-- INSTRUCTIONS TO FOLLOW --
Switch "Where should I click to" to "Where do I click to" everywhere in the data below, and leave every other word as it is.

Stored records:
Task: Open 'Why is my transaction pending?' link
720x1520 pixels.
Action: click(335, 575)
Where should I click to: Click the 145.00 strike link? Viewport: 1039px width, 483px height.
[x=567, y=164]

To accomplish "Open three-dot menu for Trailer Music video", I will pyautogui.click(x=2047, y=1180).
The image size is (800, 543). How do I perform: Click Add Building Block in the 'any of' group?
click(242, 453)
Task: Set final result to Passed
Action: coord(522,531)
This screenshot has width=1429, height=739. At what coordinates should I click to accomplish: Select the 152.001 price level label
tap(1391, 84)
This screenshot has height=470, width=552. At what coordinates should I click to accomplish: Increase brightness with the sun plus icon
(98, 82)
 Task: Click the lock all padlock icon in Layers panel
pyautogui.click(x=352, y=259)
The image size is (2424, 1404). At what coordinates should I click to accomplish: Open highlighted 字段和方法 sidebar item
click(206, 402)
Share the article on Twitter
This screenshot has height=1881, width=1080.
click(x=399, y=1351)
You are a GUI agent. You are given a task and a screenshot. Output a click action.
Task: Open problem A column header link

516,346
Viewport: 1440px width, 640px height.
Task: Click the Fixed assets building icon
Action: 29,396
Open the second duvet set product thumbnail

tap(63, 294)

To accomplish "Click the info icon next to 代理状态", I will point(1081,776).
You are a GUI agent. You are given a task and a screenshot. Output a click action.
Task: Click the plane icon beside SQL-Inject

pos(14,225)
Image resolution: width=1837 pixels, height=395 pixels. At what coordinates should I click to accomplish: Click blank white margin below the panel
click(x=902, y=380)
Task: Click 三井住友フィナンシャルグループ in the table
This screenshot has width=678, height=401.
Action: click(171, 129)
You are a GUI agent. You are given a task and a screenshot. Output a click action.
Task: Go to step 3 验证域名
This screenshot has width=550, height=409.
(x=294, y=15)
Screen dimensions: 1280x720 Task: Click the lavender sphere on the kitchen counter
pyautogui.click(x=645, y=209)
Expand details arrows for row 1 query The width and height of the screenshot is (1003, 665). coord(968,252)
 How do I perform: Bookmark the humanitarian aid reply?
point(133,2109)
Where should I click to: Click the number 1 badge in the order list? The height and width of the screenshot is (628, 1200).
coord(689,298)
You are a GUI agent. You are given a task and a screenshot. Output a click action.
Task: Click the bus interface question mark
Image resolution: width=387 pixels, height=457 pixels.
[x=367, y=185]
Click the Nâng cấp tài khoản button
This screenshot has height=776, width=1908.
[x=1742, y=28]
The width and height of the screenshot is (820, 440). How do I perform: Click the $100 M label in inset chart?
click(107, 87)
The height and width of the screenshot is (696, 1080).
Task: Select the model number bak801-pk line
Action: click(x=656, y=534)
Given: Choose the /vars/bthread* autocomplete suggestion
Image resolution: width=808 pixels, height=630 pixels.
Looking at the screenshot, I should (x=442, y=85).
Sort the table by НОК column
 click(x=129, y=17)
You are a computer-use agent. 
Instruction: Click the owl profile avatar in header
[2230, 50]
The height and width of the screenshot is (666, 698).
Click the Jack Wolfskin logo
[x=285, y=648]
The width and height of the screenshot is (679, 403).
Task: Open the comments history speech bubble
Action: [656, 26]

-- TASK RESULT --
Task: Open 'Why is my transaction pending?' link
720x1520 pixels.
Action: click(335, 575)
Where do I click to: Click the 145.00 strike link? Viewport: 1039px width, 483px height.
[x=567, y=164]

To accomplish "Open three-dot menu for Trailer Music video", I will pyautogui.click(x=2047, y=1180).
The image size is (800, 543). How do I perform: Click Add Building Block in the 'any of' group?
click(242, 453)
Task: Set final result to Passed
Action: coord(522,531)
This screenshot has width=1429, height=739. At what coordinates should I click to accomplish: Select the 152.001 price level label
tap(1391, 84)
This screenshot has height=470, width=552. At what coordinates should I click to accomplish: Increase brightness with the sun plus icon
(98, 82)
 Task: Click the lock all padlock icon in Layers panel
pyautogui.click(x=352, y=259)
The image size is (2424, 1404). At what coordinates should I click to accomplish: Open highlighted 字段和方法 sidebar item
click(206, 402)
Share the article on Twitter
This screenshot has height=1881, width=1080.
click(x=399, y=1351)
You are a GUI agent. You are given a task and a screenshot. Output a click action.
Task: Open problem A column header link

516,346
Viewport: 1440px width, 640px height.
Task: Click the Fixed assets building icon
Action: 29,396
Open the second duvet set product thumbnail

tap(63, 294)

To accomplish "Click the info icon next to 代理状态", I will point(1081,776).
You are a GUI agent. You are given a task and a screenshot. Output a click action.
Task: Click the plane icon beside SQL-Inject

pos(14,225)
Image resolution: width=1837 pixels, height=395 pixels. At what coordinates should I click to accomplish: Click blank white margin below the panel
click(x=902, y=380)
Task: Click 三井住友フィナンシャルグループ in the table
This screenshot has width=678, height=401.
Action: click(171, 129)
You are a GUI agent. You are given a task and a screenshot. Output a click action.
Task: Go to step 3 验证域名
This screenshot has width=550, height=409.
(x=294, y=15)
Screen dimensions: 1280x720 Task: Click the lavender sphere on the kitchen counter
pyautogui.click(x=645, y=209)
Expand details arrows for row 1 query The width and height of the screenshot is (1003, 665). coord(968,252)
 How do I perform: Bookmark the humanitarian aid reply?
point(133,2109)
Where do I click to: Click the number 1 badge in the order list? The height and width of the screenshot is (628, 1200).
coord(689,298)
You are a GUI agent. You are given a task and a screenshot. Output a click action.
Task: Click the bus interface question mark
Image resolution: width=387 pixels, height=457 pixels.
[x=367, y=185]
Click the Nâng cấp tài khoản button
This screenshot has height=776, width=1908.
[x=1742, y=28]
The width and height of the screenshot is (820, 440). How do I perform: Click the $100 M label in inset chart?
click(107, 87)
The height and width of the screenshot is (696, 1080).
Task: Select the model number bak801-pk line
Action: click(x=656, y=534)
Given: Choose the /vars/bthread* autocomplete suggestion
Image resolution: width=808 pixels, height=630 pixels.
Looking at the screenshot, I should (x=442, y=85).
Sort the table by НОК column
 click(x=129, y=17)
You are a computer-use agent. 
Instruction: Click the owl profile avatar in header
[2230, 50]
The height and width of the screenshot is (666, 698).
Click the Jack Wolfskin logo
[x=285, y=648]
The width and height of the screenshot is (679, 403).
Task: Open the comments history speech bubble
Action: [656, 26]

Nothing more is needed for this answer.